Copy out each entry precisely; no image belongs in the result.

---------- Input material ----------

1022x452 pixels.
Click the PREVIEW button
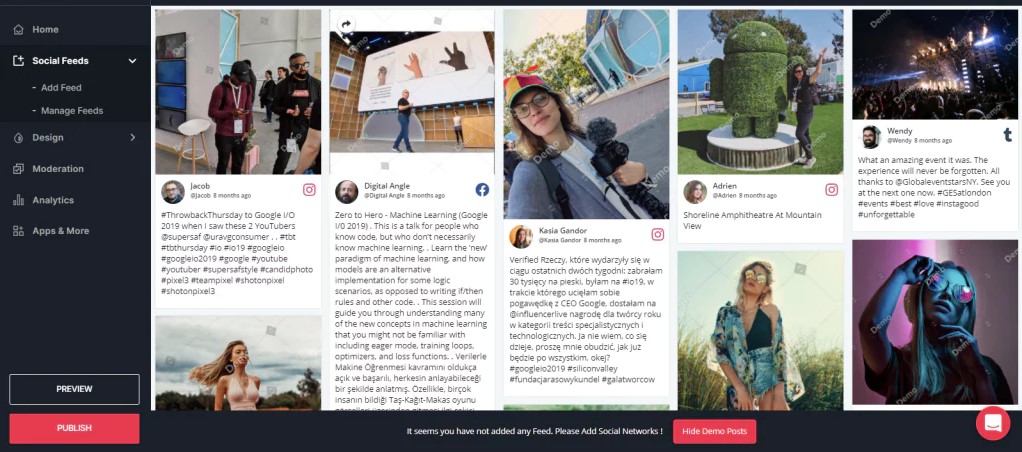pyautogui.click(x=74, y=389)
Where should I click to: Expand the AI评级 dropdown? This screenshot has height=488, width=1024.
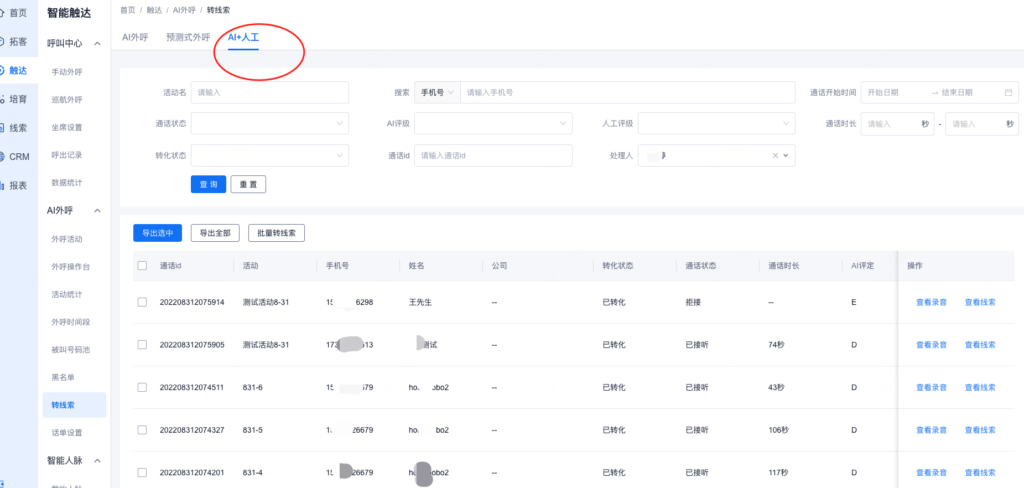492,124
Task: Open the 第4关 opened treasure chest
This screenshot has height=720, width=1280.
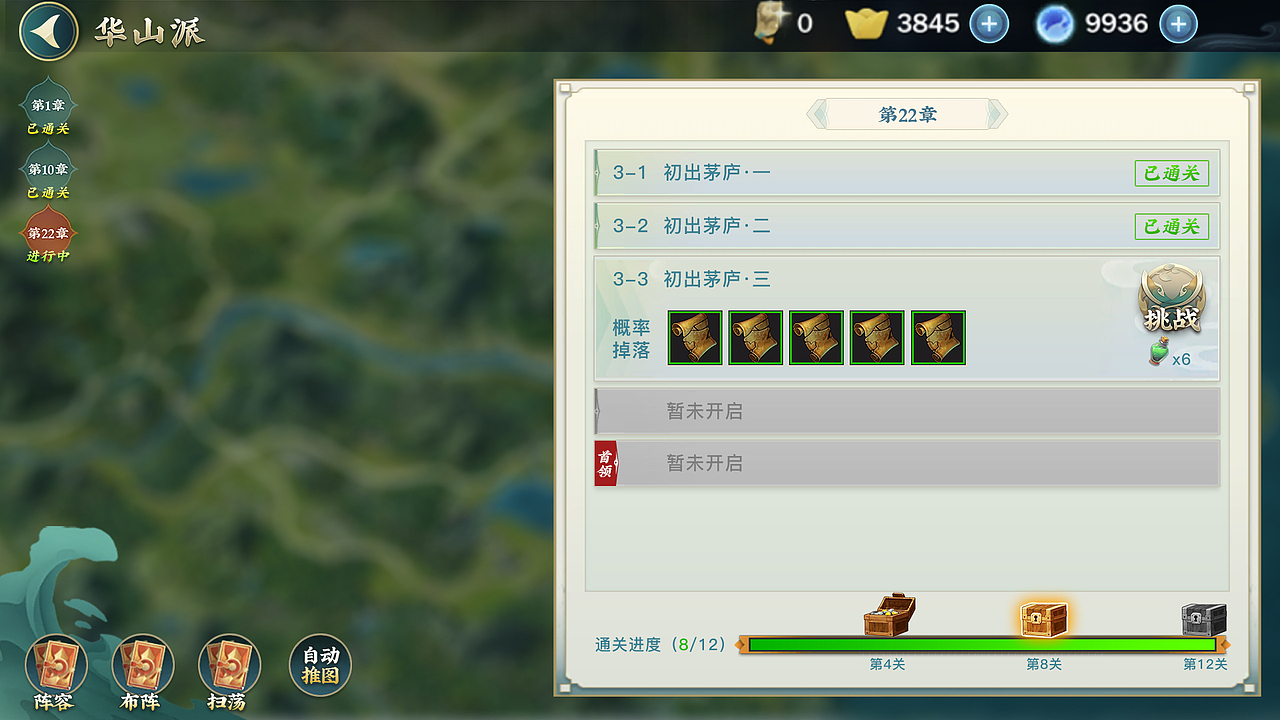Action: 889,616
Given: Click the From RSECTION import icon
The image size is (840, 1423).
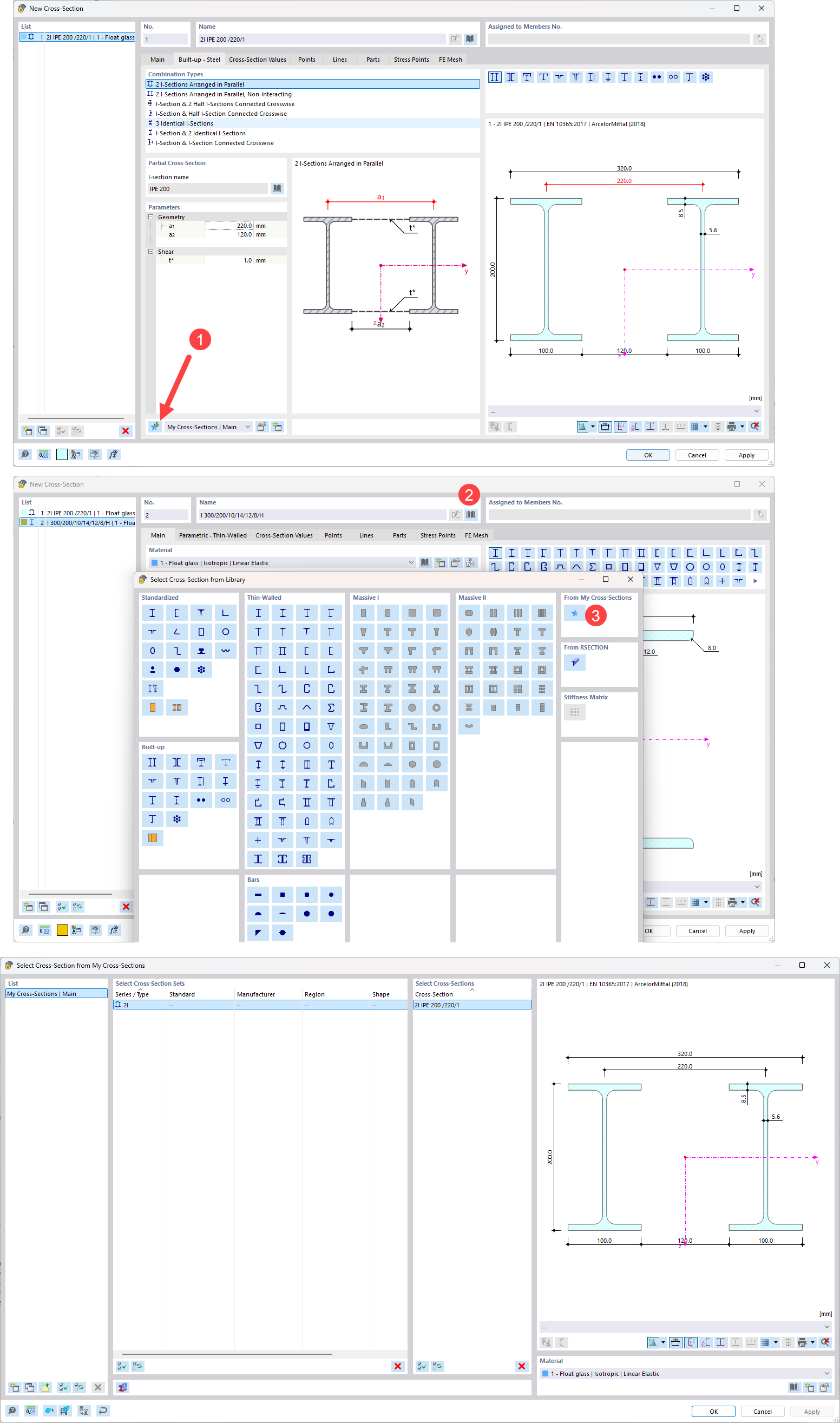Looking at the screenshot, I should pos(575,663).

----------

## [Response for this exercise]
1022x452 pixels.
Click the PREVIEW button
pyautogui.click(x=74, y=389)
Where should I click to: Expand the AI评级 dropdown? This screenshot has height=488, width=1024.
492,124
Task: Open the 第4关 opened treasure chest
This screenshot has height=720, width=1280.
Action: 889,616
Given: Click the From RSECTION import icon
The image size is (840, 1423).
Looking at the screenshot, I should pos(575,663).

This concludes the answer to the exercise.